The cantilever T wasn’t the only idea the Dunns brought to the table. John wanted the second-floor hall to have a Douglas fir diner’s booth for, as Sally puts it, “the grandchildren we don’t yet have to play Scrabble.” And both the Dunns wanted minimalist, contemporary forms with warmth, color, and some surprises. They didn’t want “cold modernism,” says Thompson, so the neutrals are white but also shades of brown, as with the Douglas fir in the trim and cabinetry and the hickory, cork, and hexagonal tile in the flooring. (In the kitchen, the tile was laid unevenly to mimic an advancing and retreating shoreline.) Further warmth is provided by the highly polished live-edge slabs of walnut used for the kitchen countertop and dining room sideboard surfaces, as well as the unusual choice of copper for detailing of partial walls, the stair handrail and balusters, and the interior of a vertical wood-storage bin. The latter forms part of a custom fireplace wall with Douglas fir shelving and flatpanel cabinetry, a hidden TV set, and a bluestone ledge for sitting.
As for color: vibrant reds, chestnut browns, and teals show up in the living room furniture. Flat-paneled turquoise cabinets, on which one can still see the wood grain, are used as accents on the fireplace wall and mudroom built-ins. A darker blue tile surrounds the efficient Wittus woodstove, which, with the air-source heat pump, keeps the home warm. Since solar panels provide electricity, and the house is well insulated with triple-glazed windows and thermally broken double-stud wall construction, Thompson says the Dunns should never have to pay a utility bill.
Despite interior design choices that already seem perfectly in tune with the architecture, the Dunns have not been in a rush to decorate. They want to make decisions deliberately, though they have already ensured plenty of sleeping surfaces for visitors. In addition to the guest rooms (one with a Murphy bed), three pieces of living room furniture convert into beds. The upstairs diner’s booth is also cleverly designed, so the table flips down to make a sleeping surface.
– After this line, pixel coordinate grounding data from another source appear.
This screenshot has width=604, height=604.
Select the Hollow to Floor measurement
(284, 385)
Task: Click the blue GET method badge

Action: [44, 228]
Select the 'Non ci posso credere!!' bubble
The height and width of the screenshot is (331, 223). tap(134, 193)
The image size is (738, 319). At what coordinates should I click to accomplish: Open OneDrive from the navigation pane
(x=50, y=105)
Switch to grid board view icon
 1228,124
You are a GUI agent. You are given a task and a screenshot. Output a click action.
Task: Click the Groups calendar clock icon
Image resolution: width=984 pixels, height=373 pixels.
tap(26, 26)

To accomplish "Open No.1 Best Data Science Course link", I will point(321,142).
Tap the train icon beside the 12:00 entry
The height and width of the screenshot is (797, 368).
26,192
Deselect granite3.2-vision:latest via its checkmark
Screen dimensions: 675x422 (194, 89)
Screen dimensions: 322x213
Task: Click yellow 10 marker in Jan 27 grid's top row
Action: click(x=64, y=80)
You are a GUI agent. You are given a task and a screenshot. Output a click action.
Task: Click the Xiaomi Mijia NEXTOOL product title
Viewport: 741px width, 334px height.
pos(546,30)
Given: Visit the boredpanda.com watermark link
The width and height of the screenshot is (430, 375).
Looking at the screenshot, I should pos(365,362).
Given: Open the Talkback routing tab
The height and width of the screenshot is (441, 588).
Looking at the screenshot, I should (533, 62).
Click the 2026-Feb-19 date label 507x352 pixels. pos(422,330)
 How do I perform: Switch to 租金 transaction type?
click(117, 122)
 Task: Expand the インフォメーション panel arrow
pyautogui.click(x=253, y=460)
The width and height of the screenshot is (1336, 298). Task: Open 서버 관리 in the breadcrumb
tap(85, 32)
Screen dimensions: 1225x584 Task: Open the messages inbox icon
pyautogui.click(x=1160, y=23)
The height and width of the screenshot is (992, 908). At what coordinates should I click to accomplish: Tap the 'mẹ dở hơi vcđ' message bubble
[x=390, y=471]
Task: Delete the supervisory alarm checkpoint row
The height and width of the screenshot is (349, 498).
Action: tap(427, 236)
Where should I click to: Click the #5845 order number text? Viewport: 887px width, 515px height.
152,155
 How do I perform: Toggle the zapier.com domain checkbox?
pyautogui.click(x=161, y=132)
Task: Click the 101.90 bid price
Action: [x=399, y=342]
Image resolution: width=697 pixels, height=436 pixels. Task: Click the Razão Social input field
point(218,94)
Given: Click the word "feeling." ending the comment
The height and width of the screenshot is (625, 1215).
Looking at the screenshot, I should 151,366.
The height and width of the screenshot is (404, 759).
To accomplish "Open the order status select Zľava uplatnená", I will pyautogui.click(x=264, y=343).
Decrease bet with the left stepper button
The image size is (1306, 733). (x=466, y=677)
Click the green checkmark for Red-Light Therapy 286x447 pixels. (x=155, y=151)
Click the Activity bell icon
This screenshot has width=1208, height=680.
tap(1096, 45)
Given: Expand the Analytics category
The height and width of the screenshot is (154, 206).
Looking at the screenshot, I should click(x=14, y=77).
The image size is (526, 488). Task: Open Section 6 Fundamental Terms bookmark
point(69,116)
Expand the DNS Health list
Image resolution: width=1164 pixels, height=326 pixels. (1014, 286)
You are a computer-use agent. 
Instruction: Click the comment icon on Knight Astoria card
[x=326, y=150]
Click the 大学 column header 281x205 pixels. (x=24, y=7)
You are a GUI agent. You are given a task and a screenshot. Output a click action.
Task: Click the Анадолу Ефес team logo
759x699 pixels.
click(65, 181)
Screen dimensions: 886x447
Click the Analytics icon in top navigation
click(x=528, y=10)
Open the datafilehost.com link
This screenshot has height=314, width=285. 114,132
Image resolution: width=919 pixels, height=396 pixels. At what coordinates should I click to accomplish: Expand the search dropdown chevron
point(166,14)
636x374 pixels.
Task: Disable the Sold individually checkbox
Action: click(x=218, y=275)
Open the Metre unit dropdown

“Some contemporary houses are very dramatic to walk through, but day-to-day living doesn’t work so well,” says Dorsey. “This house has a nice feeling. It’s one that would be very pleasant to live in.” An indoor pleasure is baking, one of John’s talents, and Thompson’s design includes a closet that John turned into a baking closet. Here, he stores a slide-out table with pastrymaking surface that he designed himself. An outdoor pleasure is swimming, which Sally does daily when the weather allows. Sally and John also like to kayak to a boat out of which a neighbor sells oysters. Sally says her writing space—whose high built-in bookshelves include poetry volumes and literary fiction, including a novel by part-time Mainer Elizabeth Strout—is “meditative because the water is always changing.”
When the Dunns first approached Thompson and Dorsey, Sally says, she wanted the home to be about the water and for the structure to be “almost beside the point.” The vistas are, indeed, primary, and the exterior—nicely textured with red cedar siding laid as shingles or shiplap—blends beautifully into the landscape. Otherwise, though, the Dunns’ home is too remarkable for this particular wish to have been granted. But Sally Bliumis-Dunn might have unwittingly made another wish, one expressed not as a longing but simply as a description of something she admired. It’s a line from one of her own poems, written years before she and John even had their land. It expresses fascination with a wave, something that she describes as “lift(ing) away / as though / it kept wanting / to be held / in the empty / hands of air.” Just like the bridge over land, the pathway to the water, that is her home with John.